Feb 19 2008 by jez Davison, Evening Gazette
OWNERS and partners of Tees family businesses are set to lose out under government proposals that will outlaw the sharing of profits and dividends.
Uncertainty surrounding the proposals is affecting small family firms attempting to make provisions to avoid paying extra tax.
Under current legislation, the owners can decide how profits and dividends are distributed between partners or company directors.
But from April 6, husbands and wives in particular could be asked to justify the underlying commercial reasons for the way in which income is allocated to family members.
The rules are less likely to affect business partners who co-habit, although the full implications will not be made clear until consultation on draft legislation ends on February 28.

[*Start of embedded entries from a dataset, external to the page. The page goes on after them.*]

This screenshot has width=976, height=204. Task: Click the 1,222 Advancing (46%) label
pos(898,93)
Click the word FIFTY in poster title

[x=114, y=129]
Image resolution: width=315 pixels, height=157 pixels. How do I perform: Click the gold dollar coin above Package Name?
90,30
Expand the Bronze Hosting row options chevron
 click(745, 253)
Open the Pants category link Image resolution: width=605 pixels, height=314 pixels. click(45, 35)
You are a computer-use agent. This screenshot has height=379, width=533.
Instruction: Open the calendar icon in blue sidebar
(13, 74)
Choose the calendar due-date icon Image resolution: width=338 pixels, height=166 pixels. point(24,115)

Elizabeth Wilson, tax accountant at Anderson Barrowcliff in Thornaby, said: “Currently, even if one of the spouses is more active in the business than the other, it is for the business to decide how its profits are allocated.

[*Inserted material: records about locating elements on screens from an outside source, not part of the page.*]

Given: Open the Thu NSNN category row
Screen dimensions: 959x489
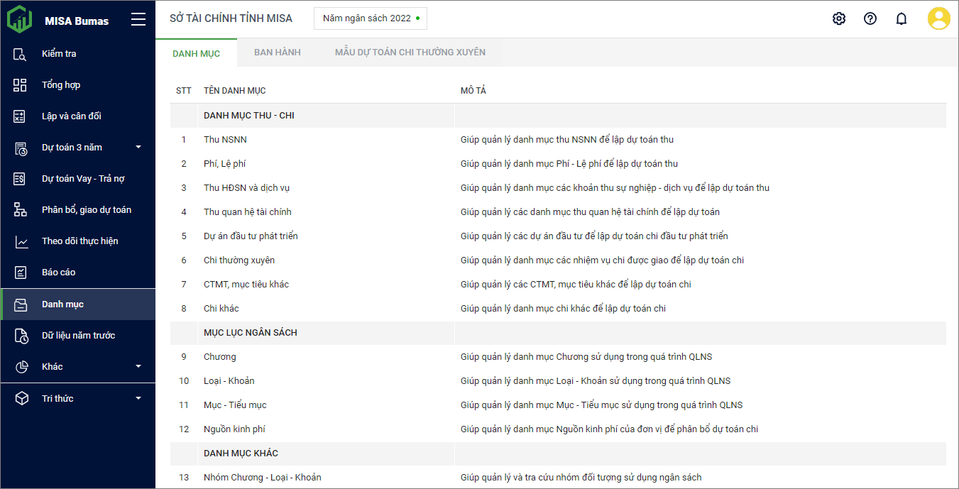Looking at the screenshot, I should coord(225,140).
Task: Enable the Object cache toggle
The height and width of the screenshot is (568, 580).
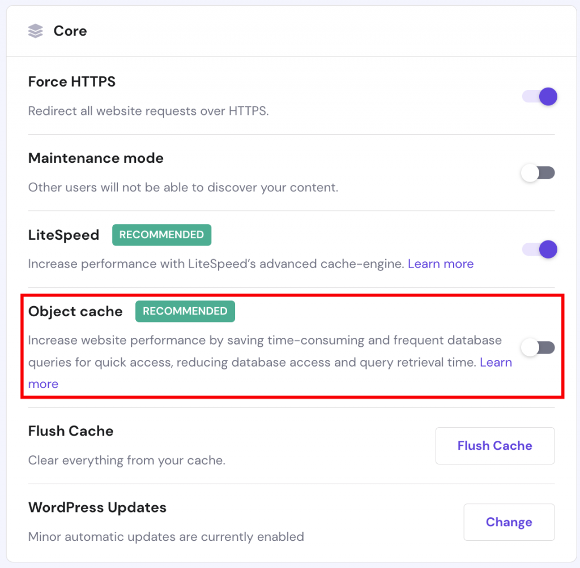Action: pos(537,347)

“However, from April 6 husbands and wives in particular could be asked to justify the underlying commercial reasons for the way in which income is allocated to family members and a greater tax liability may be generated on the family income.”
If a business generated profits of £70,000 which it allocated between the husband and wife equally, basic rate tax may be payable on the profits. However, from April 6 this may not be possible and additional tax will be payable.

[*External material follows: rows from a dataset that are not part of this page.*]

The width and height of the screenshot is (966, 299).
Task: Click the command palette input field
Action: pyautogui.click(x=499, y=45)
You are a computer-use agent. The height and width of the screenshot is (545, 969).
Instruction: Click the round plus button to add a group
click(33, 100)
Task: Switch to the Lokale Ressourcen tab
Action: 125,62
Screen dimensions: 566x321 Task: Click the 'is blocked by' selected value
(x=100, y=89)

Guy Woodall, director of family-run firm, Thorncroft Drinks in Yarm, said: “I am not aware of these proposals but they would be very difficult to enforce and to make sense of. I can’t see how an official could come into my business and apportion responsibility for bringing in different amounts of income”.
Lea and Robert Darling, partners of Darlington-based Burtree House Farm, currently split the company’s profits equally.
Lea said: “Small businesses are often penalised when it comes to taxation but I leave all dealings with the Inland Revenue to my accountant.”
Other taxation changes will be introduced from April. The basic rate of income tax is dropping from 22% to 20% and the existing starting rate of 10% is to be abolished, meaning that individuals on low incomes will pay more tax.
In addition, basic rate tax relief on pensions will decrease from 22% to 20% in line with the reduction in income tax rates, while taper relief on capital gains tax is to be scrapped and replaced with a single tax rate of 18%.